Como vivia esse rinchossauro em Gondwana há 230 milhões de anos?
No Triássico, Gondwana reunia amplas planícies e sistemas fluviais que sustentavam vegetação variada. Nesse ambiente, os rinchossauros eram grandes herbívoros terrestres, dividindo espaço com ancestrais de mamíferos, outros répteis e pequenos dinossauros bípedes recém-surgidos.
A forma do bico sugere uma dieta especializada, capaz de explorar recursos vegetais diversos. Entre os itens mais prováveis de sua alimentação, destacam-se:
Plantas rasteiras e arbustos firmes
Esses vegetais provavelmente faziam parte da alimentação, especialmente em ambientes onde a vegetação baixa era mais abundante.
Folhagens duras e difíceis de cortar
Folhas mais rígidas exigiam forte capacidade de corte, sugerindo adaptação para lidar com material vegetal mais resistente.
Sementes maiores e brotos
Estruturas reprodutivas das plantas, como sementes e brotos, também podem ter sido aproveitadas como recurso alimentar.
Por que o bico de papagaio é um caso de convergência evolutiva?
A semelhança entre o bico do rinchossauro e o dos papagaios modernos não indica parentesco próximo, mas ilustra a convergência evolutiva. Linhagens distantes podem desenvolver estruturas parecidas quando enfrentam desafios ambientais semelhantes, como cortar alimentos duros ou manipular partes específicas de plantas.
Nos rinchossauros, o bico em gancho servia para arrancar vegetação resistente, enquanto, em papagaios atuais, a mesma forma geral permite quebrar sementes e manipular frutos. Em ambos, o formato surgiu de maneira independente, em épocas muito distintas da história da Terra.
Qual é a importância da Formação Santa Maria para a paleontologia?
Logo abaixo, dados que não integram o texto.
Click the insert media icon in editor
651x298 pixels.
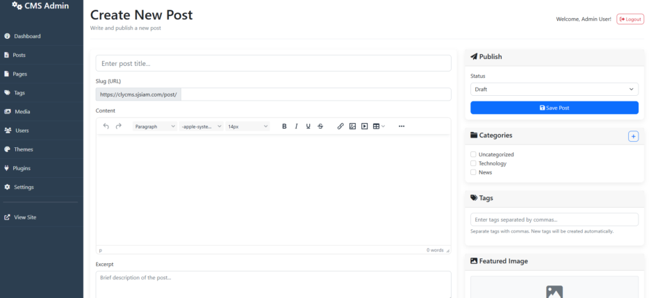tap(364, 126)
O fóssil foi encontrado em rochas da Formação Santa Maria, no Rio Grande do Sul, uma das áreas mais estudadas da paleontologia brasileira. Esse conjunto de camadas geológicas registra a transição após a grande extinção do fim do Permiano e o surgimento dos primeiros dinossauros na América do Sul.
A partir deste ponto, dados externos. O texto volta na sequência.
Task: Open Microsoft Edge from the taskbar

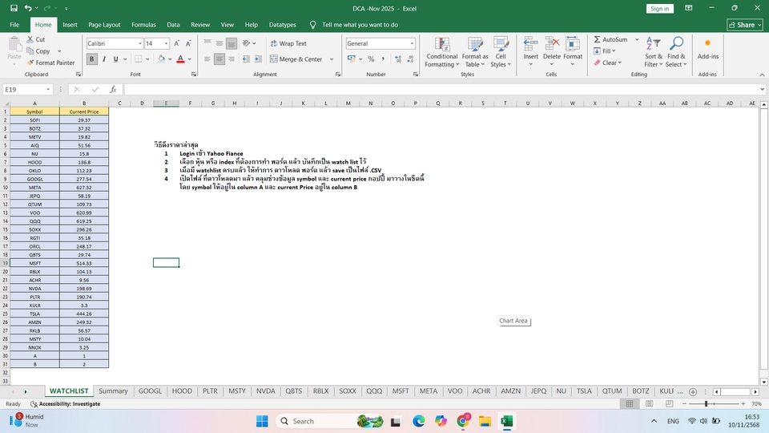Action: (419, 421)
Entre os fatores que tornam a Formação Santa Maria relevante estão o registro contínuo de fósseis, a diversidade de grupos (rinchossauros, dinossauros primitivos, ancestrais de mamíferos) e o contexto geológico bem conhecido, que facilita correlações com outras regiões de Gondwana e sustenta pesquisas de alcance internacional.
Researchers from the Federal University of Santa Maria (UFSM) in Brazil have identified a new 230-million-year-old reptile species with a parrot-like beak, discovered in the southern state of Rio Grande do Sul pic.twitter.com/6kWRz5fiSV
— Reuters (@Reuters) April 15, 2026
Como essa descoberta contribui para entender os ecossistemas triássicos?
A identificação do novo réptil triássico com bico de papagaio reforça o papel do Rio Grande do Sul como referência em estudos sobre a fauna de Gondwana. O achado ajuda a reconstruir interações ecológicas em ambientes terrestres de 230 milhões de anos atrás, quando os dinossauros ainda eram pouco variados.
Ao revelar detalhes sobre dieta, anatomia e estilo de vida de um herbívoro dominante, a descoberta contribui para entender como a vegetação era consumida, como as cadeias alimentares se organizavam e como a vida se recuperou e diversificou após uma das maiores crises biológicas já registradas no planeta.